I’d like to add to my view in the discussion at Prof. Stackhouse’s blog on how affirmative action has degraded educational standards, with a note from retired Professor of law at University of Western Ontario, Ian Hunter, who wrote an article entitled “Academia’s road to ruin” (The Next City, 1999). He wrote the following lines about affirmative action:
My former colleagues have witnessed 15 years of affirmative action hirings, where merit is secondary to an applicant’s race, gender, even sexual proclivity. No academic institution can pursue a deliberate policy of hiring mediocrity and expect to build a meritocracy.

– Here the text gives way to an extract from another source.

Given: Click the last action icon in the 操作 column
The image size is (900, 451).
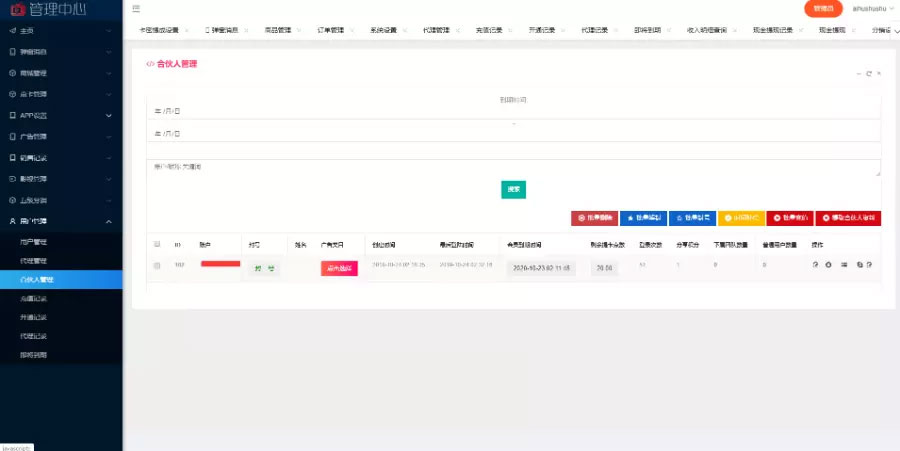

The hiring policy at York University — that pons asinorum of Canadian higher education — is, alas, fairly typical. In academic units in which 45 per cent or less of the tenure-stream faculty are women, a female candidate must be offered the position unless there is a “demonstrably superior male candidate.” Every hiring committee, even more every dean, knows that proving “demonstrable superiority” is a steep hill to climb. How much easier, how much better for one’s career prospects, to avoid trouble, to avoid confrontation, to avoid the accusation of chauvinism, and to just go along with the university’s stated policy of “encouraging diversity.” So let us have the “diversity” candidate, although perhaps not the “best” candidate. A decade and a half of such hiring decisions have reduced Canadian universities to the intellectual backwaters they now are.

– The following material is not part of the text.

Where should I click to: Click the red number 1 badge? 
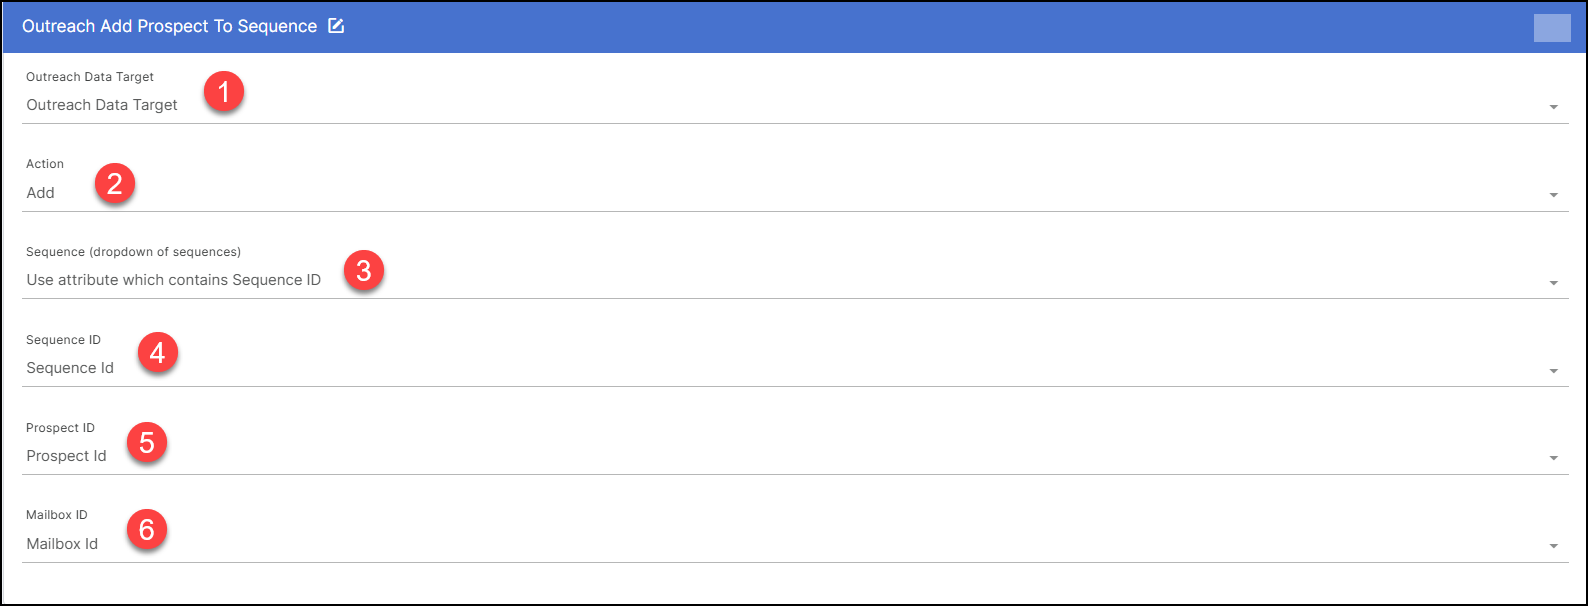point(224,93)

Prof. Hunter wrote later that many who responded, but only a slim minority in defense of the university (in “Can The Universities Be Saved? So It’s Agreed Our Universities Are A Farce. But What Can Be Done About It?” (Report newsmagazine, Jan 24, 2000; emphasis mine):
The reaction came all right, but the magnitude and depth of it surprised me. First, portions of The Next City article were reprinted in the Montreal Gazette and Halifax Chronicle Herald. Second, The Next City received more letters about it than about any other article in the magazine’s four years of publication. Most remarkably, the letters that flooded in all said essentially the same thing. They said: “Yes, what you say is true, but you understate the institutional corruption. Now let me tell you how bad things are here.” It was as though the letters had been composed from a common template. The response came from professors (emeritus professors predominating, perhaps because they are free to speak without fear of reprisal), from Newfoundland to Victoria, and many universities between.
Now I emphasized part of the text because it requires a certain kind of courage to say that the preferential hiring of women and certain visible minorities has been detrimental to education. Prof. Hunter said in 2000 that retired professors do not fear speaking out against affirmative action and the other problems of the university. The academy isn’t a forgiving community and it has a long memory.